Sejumlah komentator mengatakan bahwa pemerintahan negara-negara Arab menekan Moussa untuk tidak takut akan "teror" Libya terhadap negara-negara Arab. Tapi sebenarnya, para pemimpin negara Arab sangat khawatir akan munculnya perlawanan baru yang akan meluas dari dalam negeri Arab sendiri. Selama ini, mereka sudah cukup dibuat repot oleh aksi-aksi protes rakyatnya.
Dari kawasan Afrika, awalnya, AS juga mendapat dukungan dari Uni Afrika sebagai salah satu komponen penting organisasi negara-negara Afrika. Tapi Uni Afrika tidak mau menandatangani resolusi PBB yang berisi kebijakan penggunaan kekuatan militer ke Libya. Seketika itu pula, koalisi Barat kehilangan dukungan dari Uni Afrika.
Beberapa saat setelah aksi pengeboman ke Libya oleh pesawat-pesawat tempur koalisi Barat, lima anggota "Komite Krisis Libya" Uni Afrika menyerukan agar serangan segera dihentikan dan meminta Barat menahan diri untuk tidak melanjutkan serangan. Uni Afrika juga menyerukan perlunya dilakukan reformasi politik untuk mengeliminasi persoalan yang memicu krisis yang terjadi saat ini.

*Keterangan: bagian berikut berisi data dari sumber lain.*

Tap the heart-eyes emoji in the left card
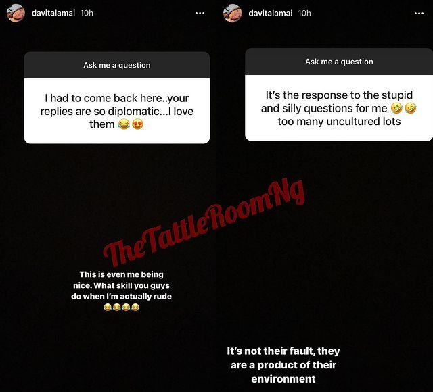433x392 pixels. pos(137,124)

Jadi selama 48 jam pertama serangan udara koalisi Barat ke Libya, tulis Bennis, AS dan sekutunya tidak mendapatkan dukungan dari Liga Arab dan Uni Afrika, yang oleh pemerintahan Obama dianggap sebagai elemen penting untuk meneruskan serangan atau tidak.
Negara-negara lain, seperti India, juga akhirnya mengecam intervensi militer ke Libya. India yang mengambil sikap abstein dalam voting "zona larangan terbang" di Dewan Keamanan menyatakan menyesalkan terjadinya serangan udara. India juga mendesak agar implementasi resolusi Dewan Keamanan PBB "seharusnya mengurangi dan bukan memperburuk situasi yang sulit bagi rakyat Libya."
Pertanyaannya sekarang, akan seperti apa akhir dari "permainan" ini? Resolusi PBB menyatakan bahwa kekuatan militer hanya boleh digunakan untuk melindungi rakyat sipil di Libya, tapi para pejabat tinggi di kemiliteran AS, Inggris dan Prancis berulang kali mengatakan bahwa "Gaddafi harus pergi" dan bahwa "Gaddafi sudah kehilangan legitimasinya untuk tetap berkuasa".
Pernyataan itu jelas menunjukkan bahwa koalisi Barat menginginkan perubahan rezim di Libya, meski para komandan militer mereka bersikeras mengatakan bahwa Gaddafi bukan target serangan mereka dan menjatuhkan rezim Gaddafi bukan agenda militer AS dan sekutu-sekutunya.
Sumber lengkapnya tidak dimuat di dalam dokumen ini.